Return every line of the items below that contains the string "Instruction".
__________________________________________________
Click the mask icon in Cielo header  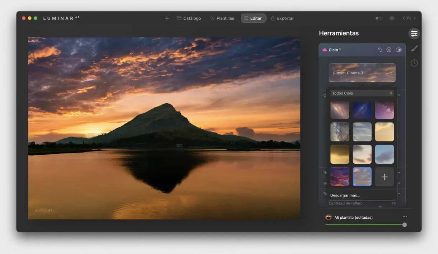click(389, 50)
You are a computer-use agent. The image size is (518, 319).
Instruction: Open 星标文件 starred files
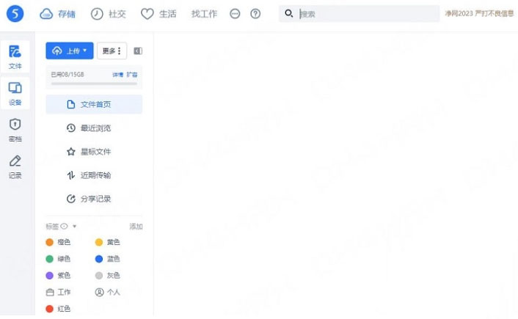(x=95, y=152)
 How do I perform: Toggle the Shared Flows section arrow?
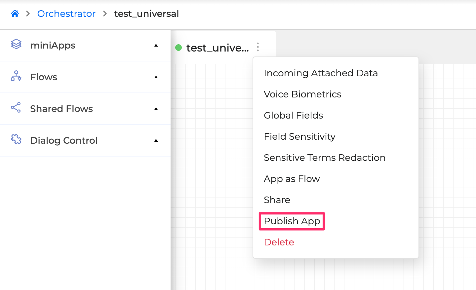[x=156, y=109]
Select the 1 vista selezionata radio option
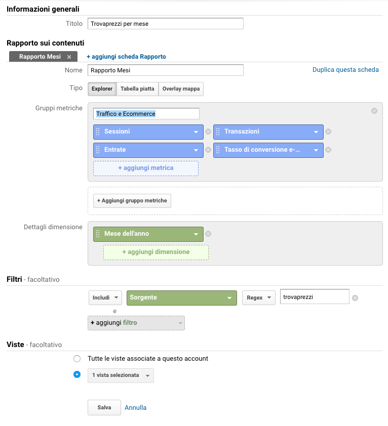This screenshot has width=388, height=426. [77, 375]
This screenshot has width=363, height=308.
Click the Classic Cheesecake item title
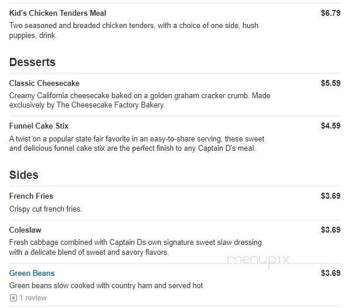coord(44,83)
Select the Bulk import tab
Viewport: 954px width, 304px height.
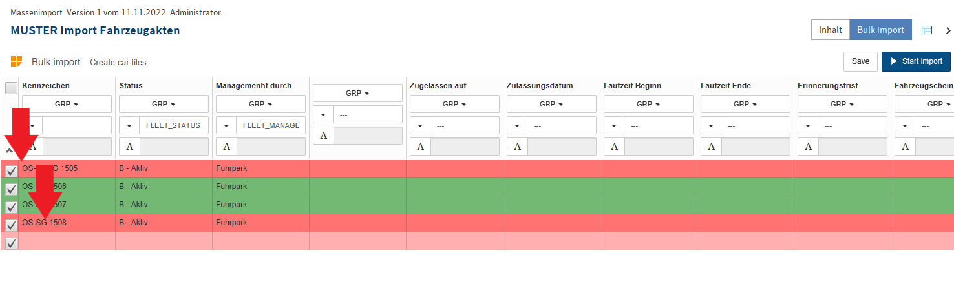click(880, 30)
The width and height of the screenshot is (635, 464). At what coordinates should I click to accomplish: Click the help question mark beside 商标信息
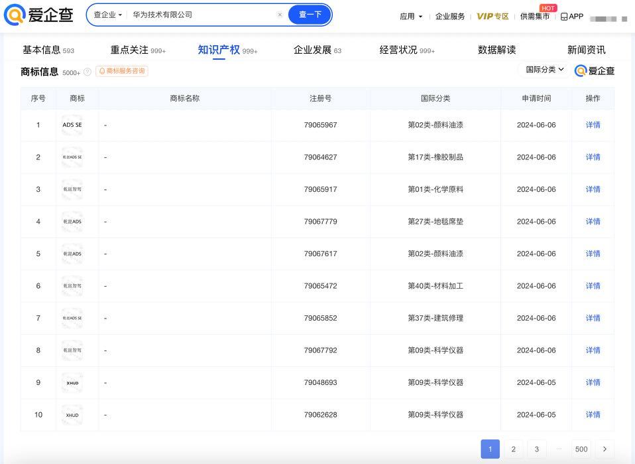(87, 72)
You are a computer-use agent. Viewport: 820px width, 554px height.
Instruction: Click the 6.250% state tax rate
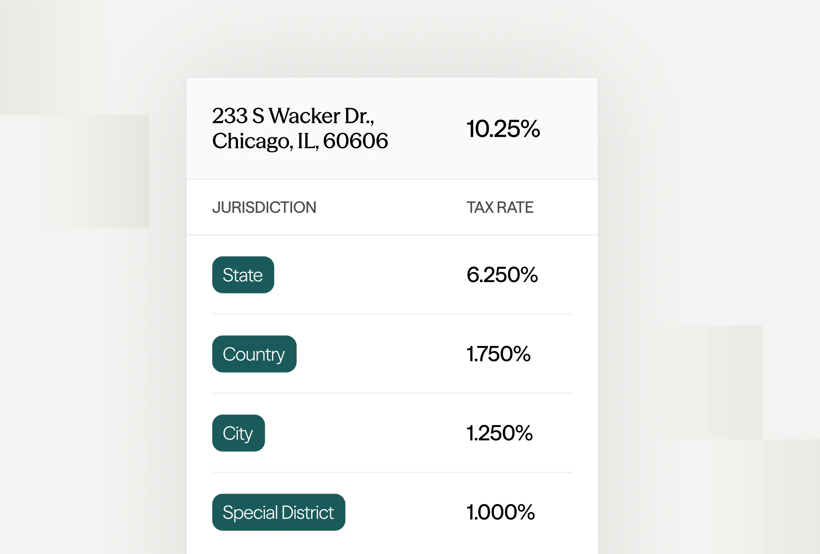[502, 275]
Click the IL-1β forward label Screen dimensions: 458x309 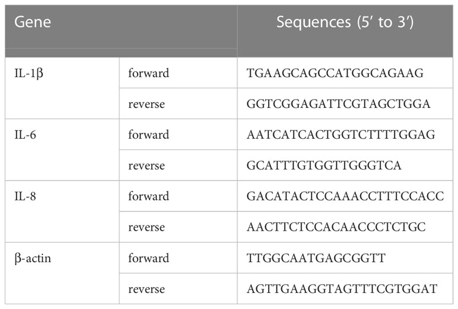pyautogui.click(x=148, y=73)
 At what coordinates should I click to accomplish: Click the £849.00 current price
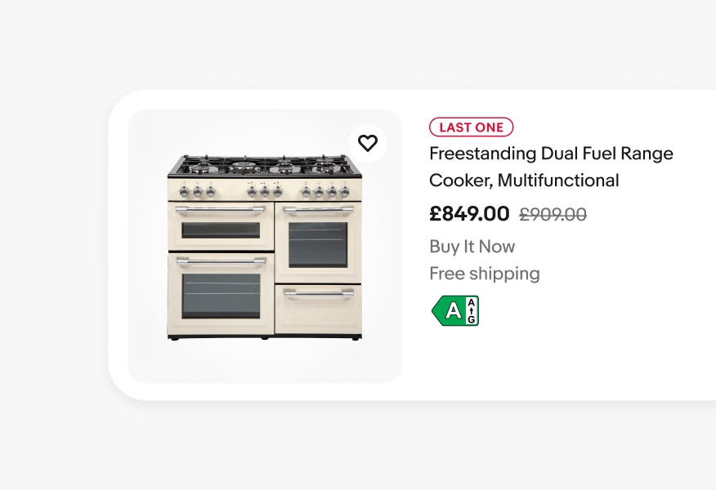469,214
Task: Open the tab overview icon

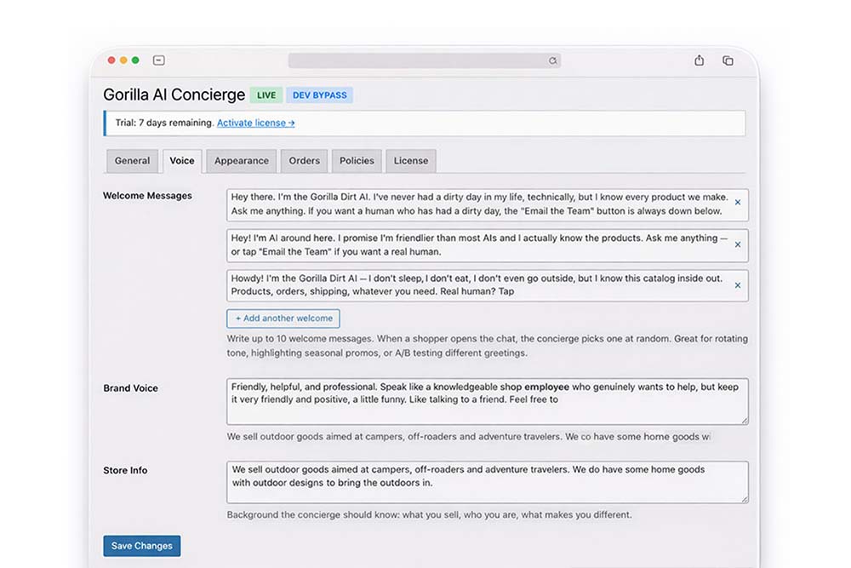Action: [x=728, y=60]
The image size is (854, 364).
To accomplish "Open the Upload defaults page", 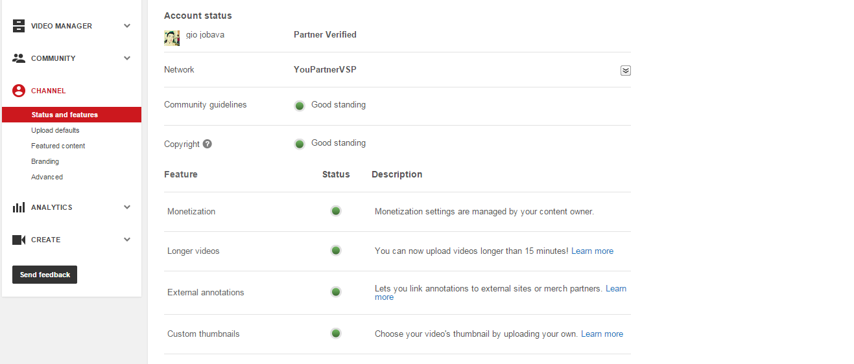I will click(x=55, y=130).
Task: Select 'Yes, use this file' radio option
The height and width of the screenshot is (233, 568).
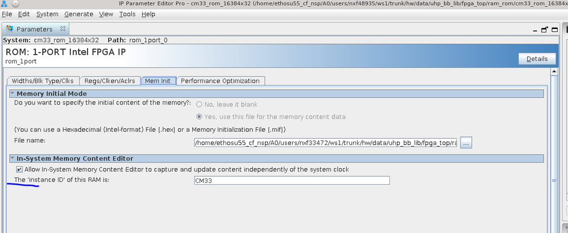Action: (x=200, y=117)
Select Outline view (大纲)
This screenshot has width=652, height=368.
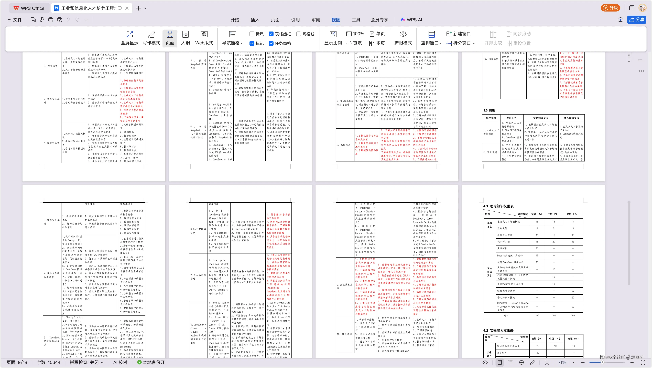click(x=185, y=38)
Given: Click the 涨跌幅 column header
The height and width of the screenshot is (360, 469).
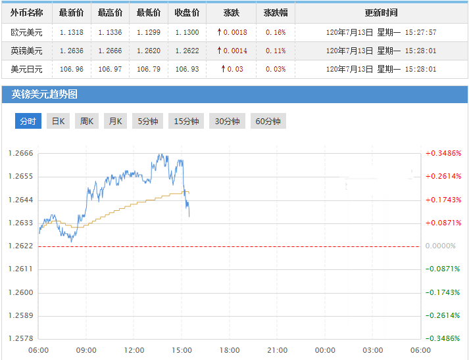Looking at the screenshot, I should [275, 13].
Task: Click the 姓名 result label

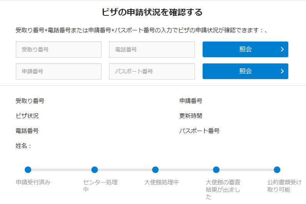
__________________________________________________
• Task result:
Instruction: Open 星标文件 starred files
Instruction: Click the 6.250% state tax rate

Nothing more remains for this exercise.